We are about to see a lot of pressure on incumbents. Anthropic disdained DeepSeek in its blog. CEO Dario Amodei said that he doesn't view China's DeepSeek "themselves as adversaries" but believes that export controls are more critical than ever when it comes to artificial intelligence. That strategy has proven itself short-sighted already. OpenAI’s response (e.g., accelerating releases) reflects the threat of low-cost alternatives. If DeepSeek’s performance holds, incumbents may face margin compression, forcing them to innovate faster or diversify into enterprise services, hardware, or ecosystem tools (e.g., evaluation frameworks).

The business models that are going to emerge will be novel and very interesting. The affordability of inference (API calls) and open-source flexibility could spur decentralized AI for community-driven model fine-tuning and federated learning and, above all, “AI-as-a-Utility” (subscription-based services for niche industries) and hybrid architectures (startups combining multiple cost-efficient models (e.g., DeepSeek for reasoning, Mistral for creativity) to optimize performance).

The future of AI development appears more open and democratic than ever before, but also more complex and politically charged. DeepSeek’s success highlights China’s growing role in AI innovation, challenging Western dominance. This will likely intensify U.S.-China tech decoupling as both nations vie for technological supremacy. However, it also presents an opportunity for collaboration in critical areas such as AI safety, where shared goals could foster cooperative efforts despite geopolitical tensions. DeepSeek's achievement is not merely a technical milestone; it signifies a potential realignment of the global technological order, where power dynamics may shift, and new leaders in AI innovation could emerge.
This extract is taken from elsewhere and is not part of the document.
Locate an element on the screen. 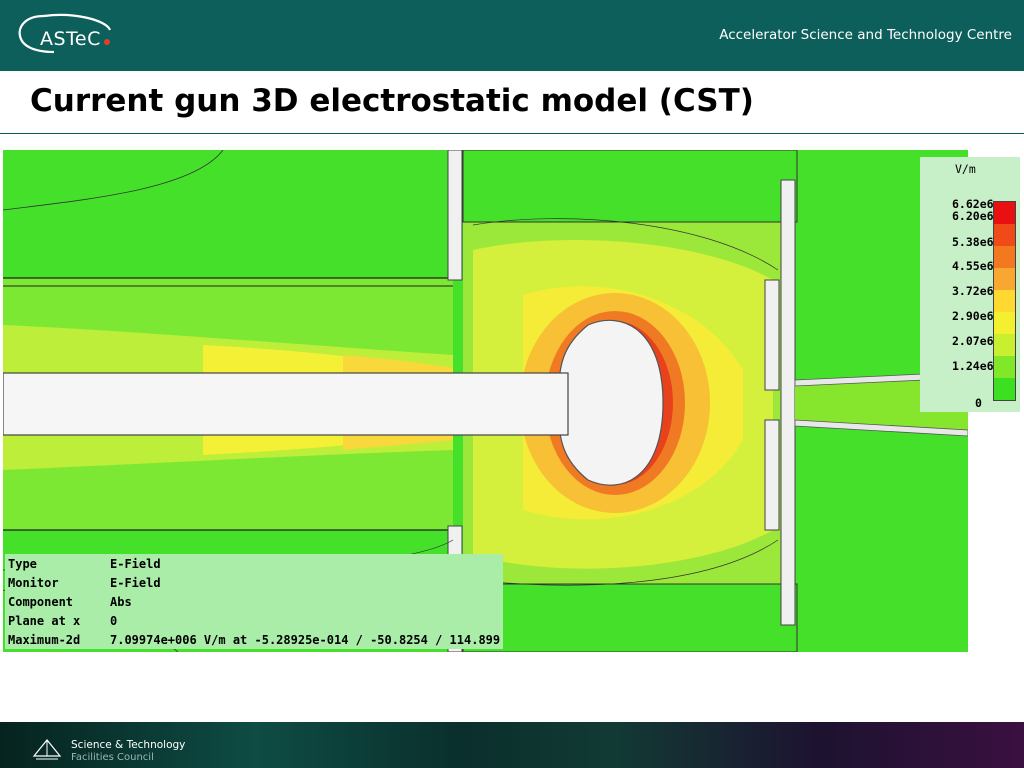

We will also face new bias and security risks as concerns about embedded cultural/political biases in models like R1 (trained on Chinese data) may limit adoption in certain markets. Conversely, developers in authoritarian regimes might exploit open-source models for surveillance or censorship tools. Finally, the same regulatory dilemmas will hold as governments will grapple with balancing innovation incentives (via affordable AI) with risks like misinformation, labor displacement, and ethical misuse. Regions like the EU may tighten oversight of open-source models, while others prioritize rapid deployment.

As we move forward, the key question isn't just who can build the most powerful AI models but who can use them most effectively to solve real-world problems while addressing crucial concerns about ethics, privacy, and social impact. The AI revolution has entered a new phase, just 2 years after the first Chat+LLM models shocked the world with their fluency.